🤖 AI Summary
To address insufficient cross-environment, cross-task, and cross-instruction-form generalization in open-world mobile manipulation, this paper proposes a Structured Affordance Grounding framework. It unifies multimodal instructions—including language, point-and-click inputs, and demonstrations—into 3D affordance heatmaps, thereby decoupling high-level semantic intent from low-level visual-motor control. The framework integrates multimodal foundation models, 3D vision–affordance alignment, conditional policy learning, and whole-body motion control. It achieves, for the first time, zero-shot cross-scene execution and few-shot adaptation, overcoming generalization bottlenecks inherent in both end-to-end and conventional modular approaches. Evaluated on 11 real-world tasks, it significantly outperforms state-of-the-art baselines, demonstrating superior generalization capability and robustness.
📝 Abstract
We present SAGA, a versatile and adaptive framework for visuomotor control that can generalize across various environments, task objectives, and user specifications. To efficiently learn such capability, our key idea is to disentangle high-level semantic intent from low-level visuomotor control by explicitly grounding task objectives in the observed environment. Using an affordance-based task representation, we express diverse and complex behaviors in a unified, structured form. By leveraging multimodal foundation models, SAGA grounds the proposed task representation to the robot's visual observation as 3D affordance heatmaps, highlighting task-relevant entities while abstracting away spurious appearance variations that would hinder generalization.

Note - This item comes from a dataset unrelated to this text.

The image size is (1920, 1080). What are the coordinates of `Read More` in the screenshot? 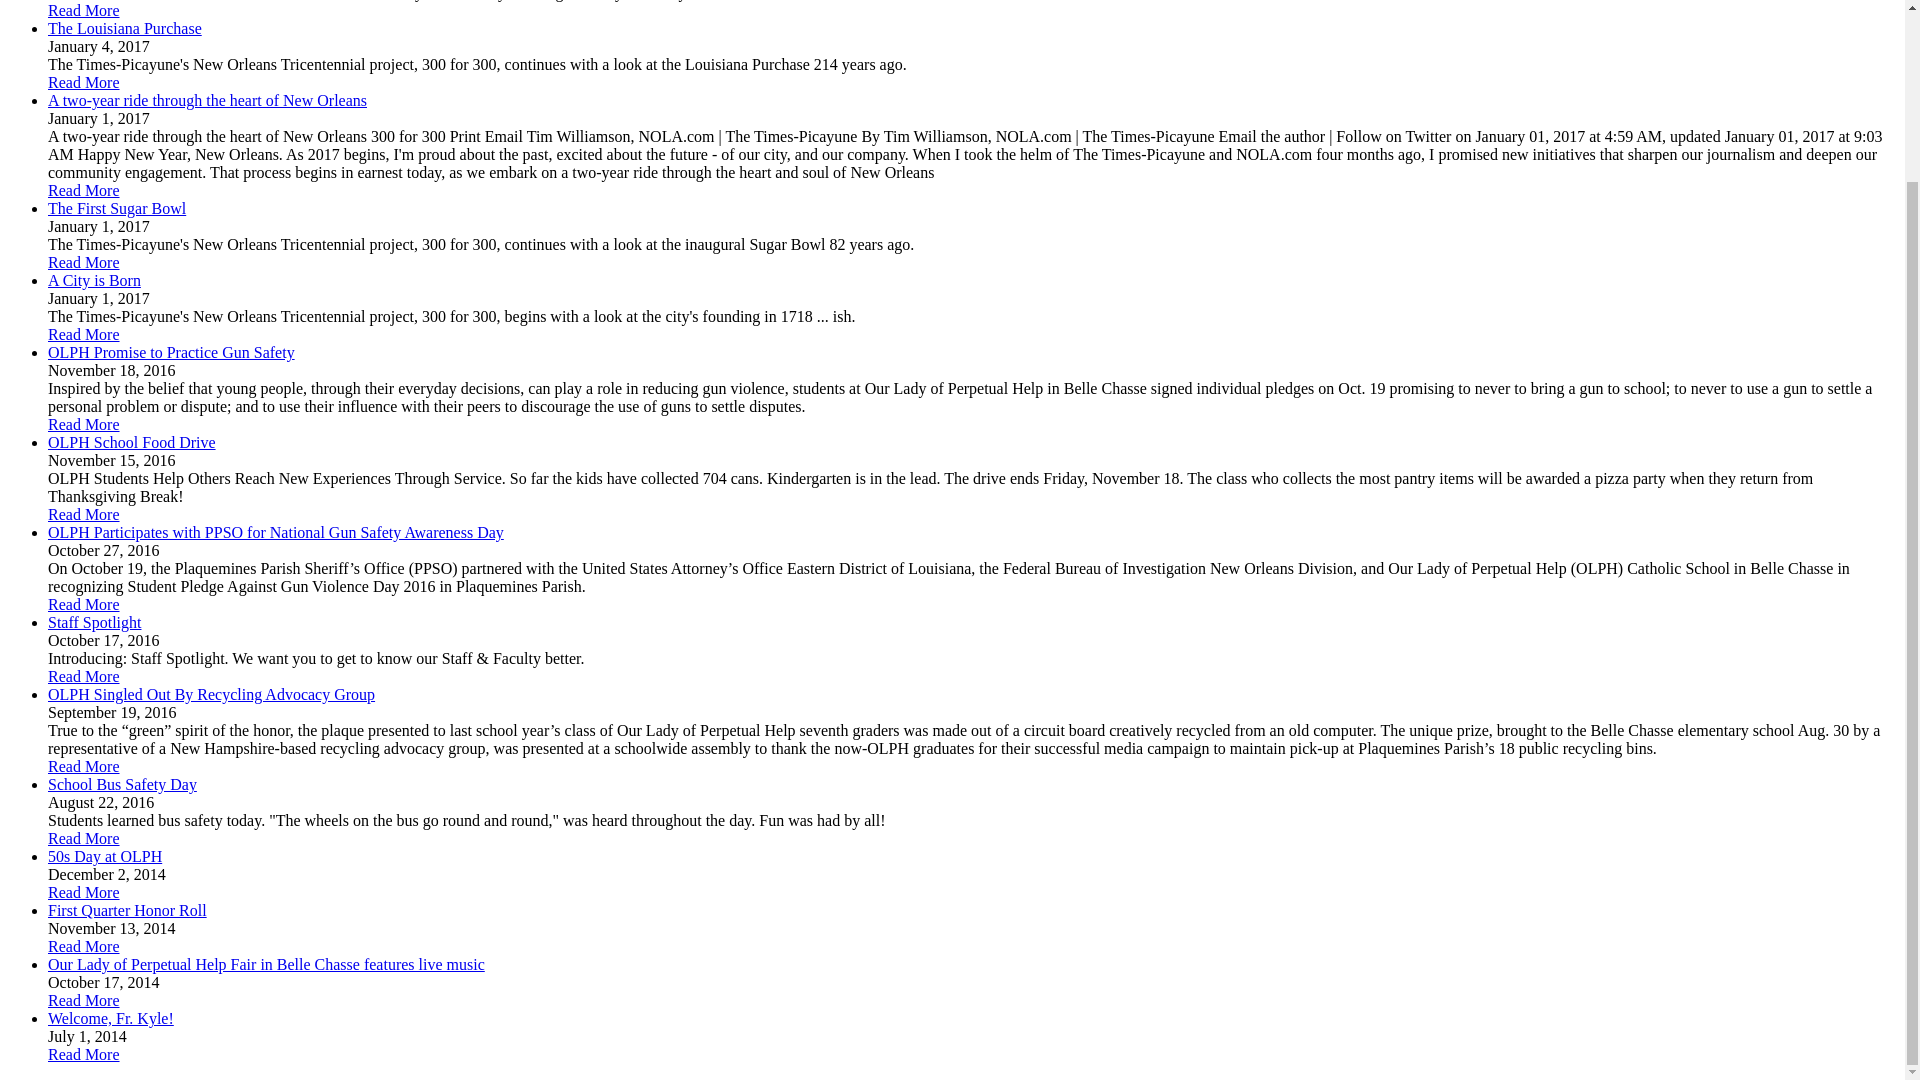 It's located at (84, 676).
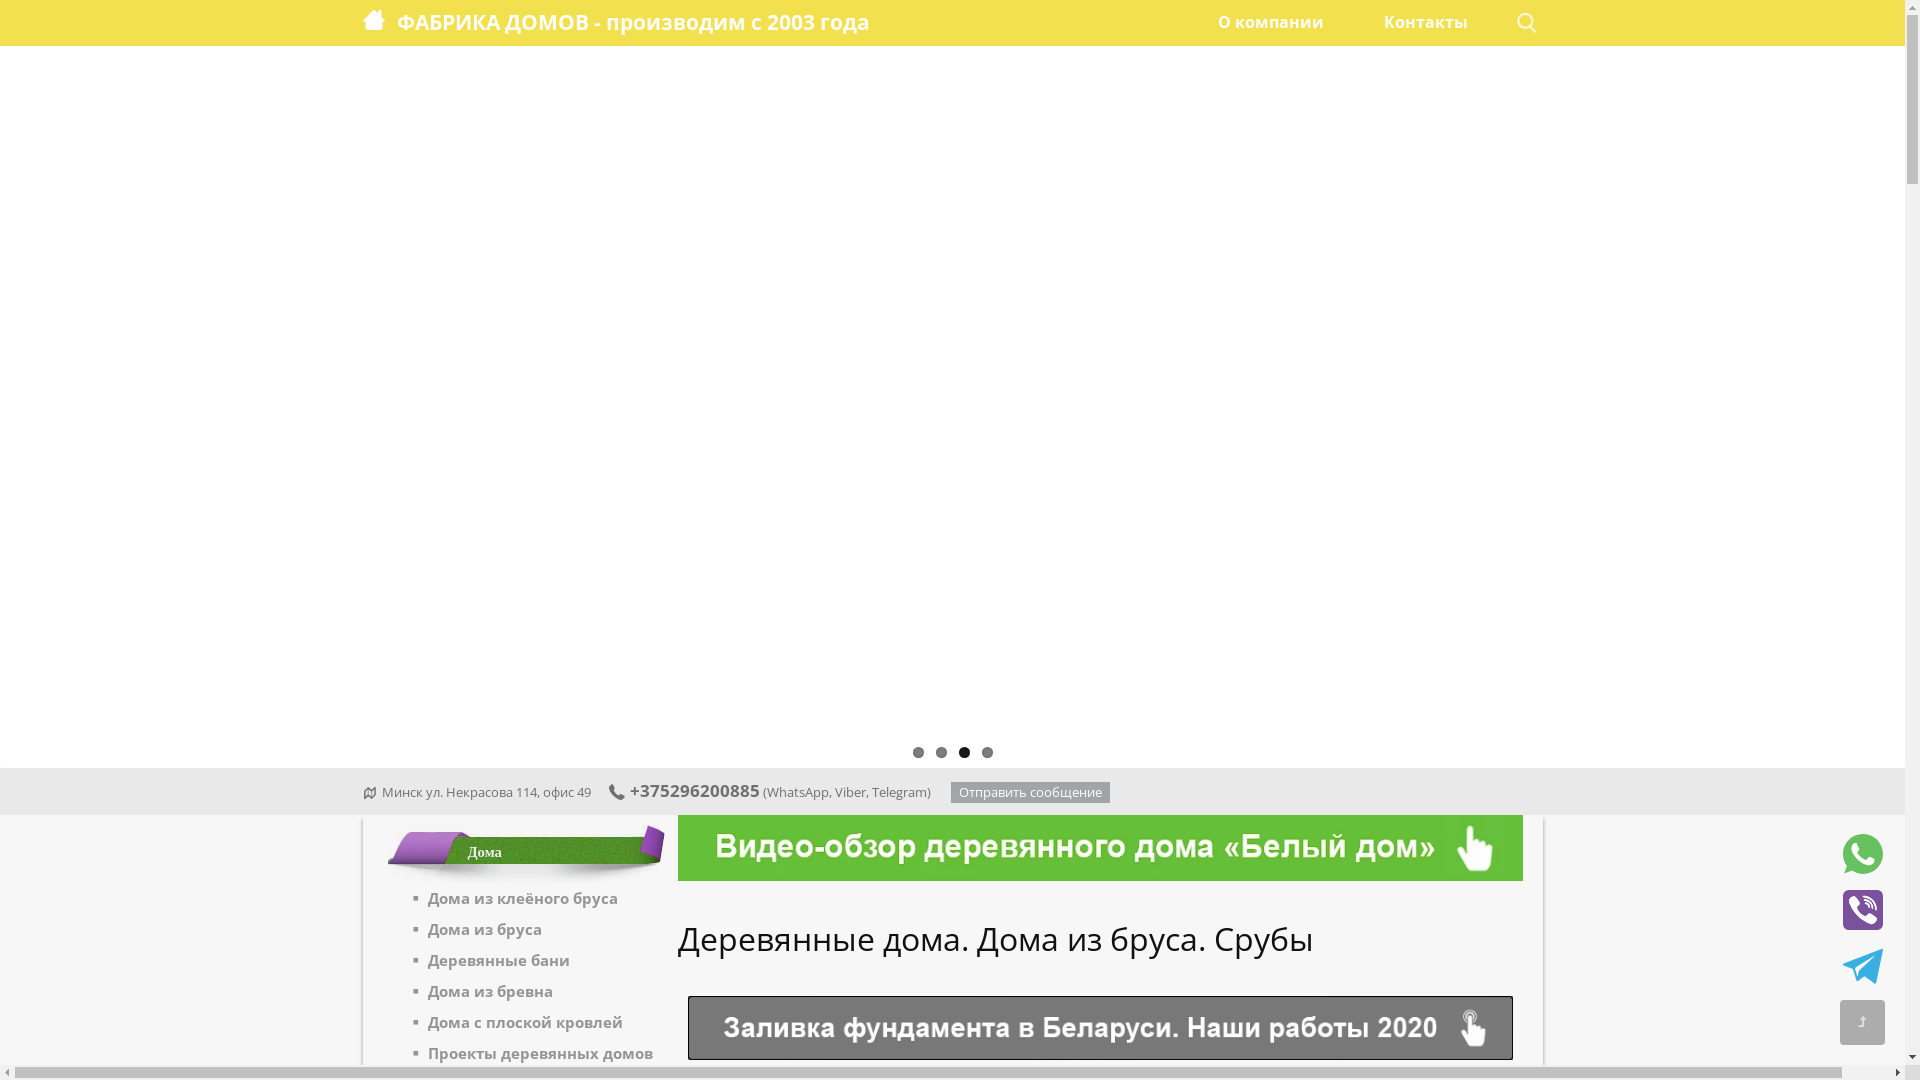  What do you see at coordinates (900, 792) in the screenshot?
I see `Telegram` at bounding box center [900, 792].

These grounded affordances enable us to effectively train a conditional policy on multi-task demonstration data for whole-body control. In a unified framework, SAGA can solve tasks specified in different forms, including language instructions, selected points, and example demonstrations, enabling both zero-shot execution and few-shot adaptation. We instantiate SAGA on a quadrupedal manipulator and conduct extensive experiments across eleven real-world tasks. SAGA consistently outperforms end-to-end and modular baselines by substantial margins. Together, these results demonstrate that structured affordance grounding offers a scalable and effective pathway toward generalist mobile manipulation.